Well, thanks, Ale. I mean, yes, definitely, I mean, as you pointed out, we will have -- different to what we experienced in 2023, we will go to 2025 most likely having -- most likely, we will have spare capacity, even striking spare capacity in Oldelval expansion, the capacity will be there.

The other thing that we have and that we have proved this year and we will continue growing, I think going into Q4 is the ability that we have to ramp up and execute. I mean, we are today quietly discussing the increase of production that we just have in Q3, but that has been an amazing achievement and something that we have proved to ourselves that we are capable to do. And I think that is another very important point.
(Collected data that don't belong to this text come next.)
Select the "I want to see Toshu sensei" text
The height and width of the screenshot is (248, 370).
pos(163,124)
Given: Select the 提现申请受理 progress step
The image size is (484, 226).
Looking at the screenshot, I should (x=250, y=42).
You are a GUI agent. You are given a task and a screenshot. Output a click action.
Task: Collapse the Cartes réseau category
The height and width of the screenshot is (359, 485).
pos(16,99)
Going forward also, we will have a second frac set in hand. And as I said before, that gives us optionality to grow because when the opportunity comes, you have to have the tools to make it happen, and this second frac set is very important. If we want to go beyond what we have guided in 2025, we will need probably an additional drilling rig, a fourth drilling rig.
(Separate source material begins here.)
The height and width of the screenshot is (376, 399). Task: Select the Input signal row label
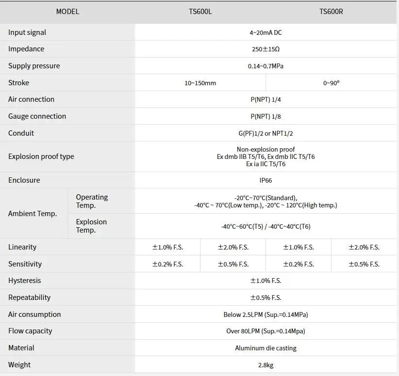(x=27, y=32)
Now saying all that, that will all depend on the context that 2025 bring, particularly pricing of oil internationally. So if the price is better or equal to the one that we plan, yes, we have flexibility to grow. We said that in the next 3 years, we will have generated around $1 billion of cash. We are using this cash this year partially to boost that growth. And 2025, we will do exactly the same thing. But of course, the context has to be there. So price of oil will play a role, and for that, we have the rest.

Operator

I would now like to turn the conference back to Miguel Galuccio for closing remarks.

M
Miguel Galuccio
executive

Well, thank you very much, guys, for the support, for the question, for the continuous interest in Vista. And again, I would like to thank you, the people in the field, that have made that quarter possible. This plan, internally called Moonshot for us, reflects or shows how difficult we saw was to go through this ramp-up of production. So all credit to them. Thank you very much, and have a very good day.

Operator

This concludes today's conference call. Thank you for participating. You may now disconnect.